Are you an emerging artist? Do you want to develop your artistic practice? We have two opportunities for you!

The Canadian Clay and Glass Gallery is calling for submissions to the 2014 RBC Award for Glass and Winifred Shantz Award for Ceramics.

These prestigious national awards allow practicing early career ceramic and glass artists to undertake a period of independent research, or other activities that advance their artistic and professional practice at a key moment in their careers. Award winners receive $10,000; a second prize of $1,000 is also granted. The Selection Committee is comprised of respected contemporary glass and ceramic artists (both sculptural and functional) and other arts professionals. Winners will be announced and the awards presented at a gala event in Waterloo Ontario on November 22, 2014.

**YOUR TASKS:**
A. Answer these questions using the call for submissions, one answer per line.
(i) Which gallery is calling for submissions?
(ii) How much money does each award winner receive?
(iii) Where and on what date will the awards be presented?
B. In one to three sentences, explain what the call for submissions says the two awards allow early career ceramic and glass artists to do.

**DATA LISTING:**
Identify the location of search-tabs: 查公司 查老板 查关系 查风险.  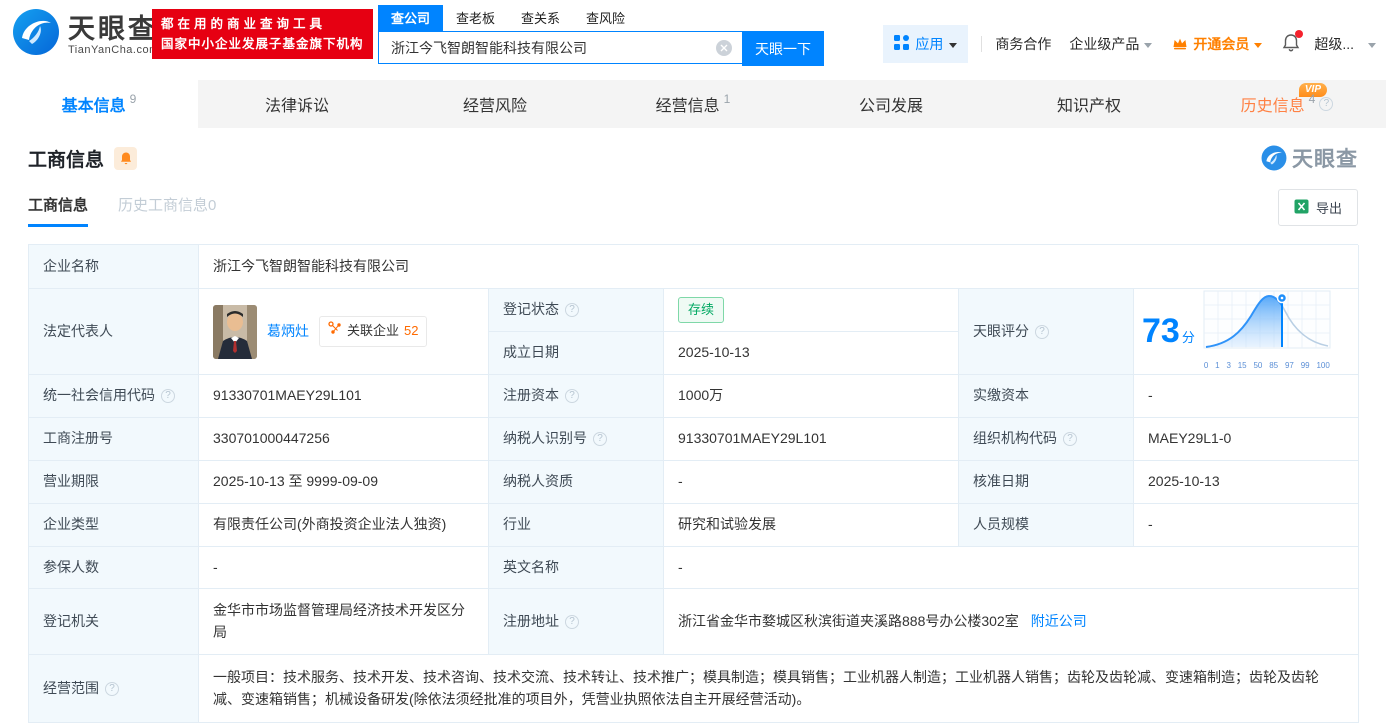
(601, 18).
---
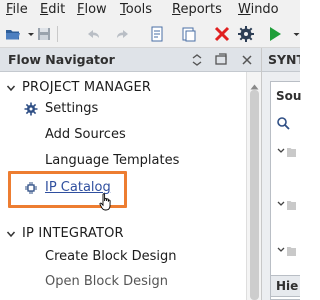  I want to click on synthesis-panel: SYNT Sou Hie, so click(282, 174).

**ANSWER SET:**
A.
(i) The Canadian Clay and Glass Gallery.
(ii) $10,000.
(iii) At a gala event in Waterloo, Ontario, on November 22, 2014.

B. The awards allow practicing early career ceramic and glass artists to undertake a period of independent research or other activities that advance their artistic and professional practice. This support comes at a key moment in their careers.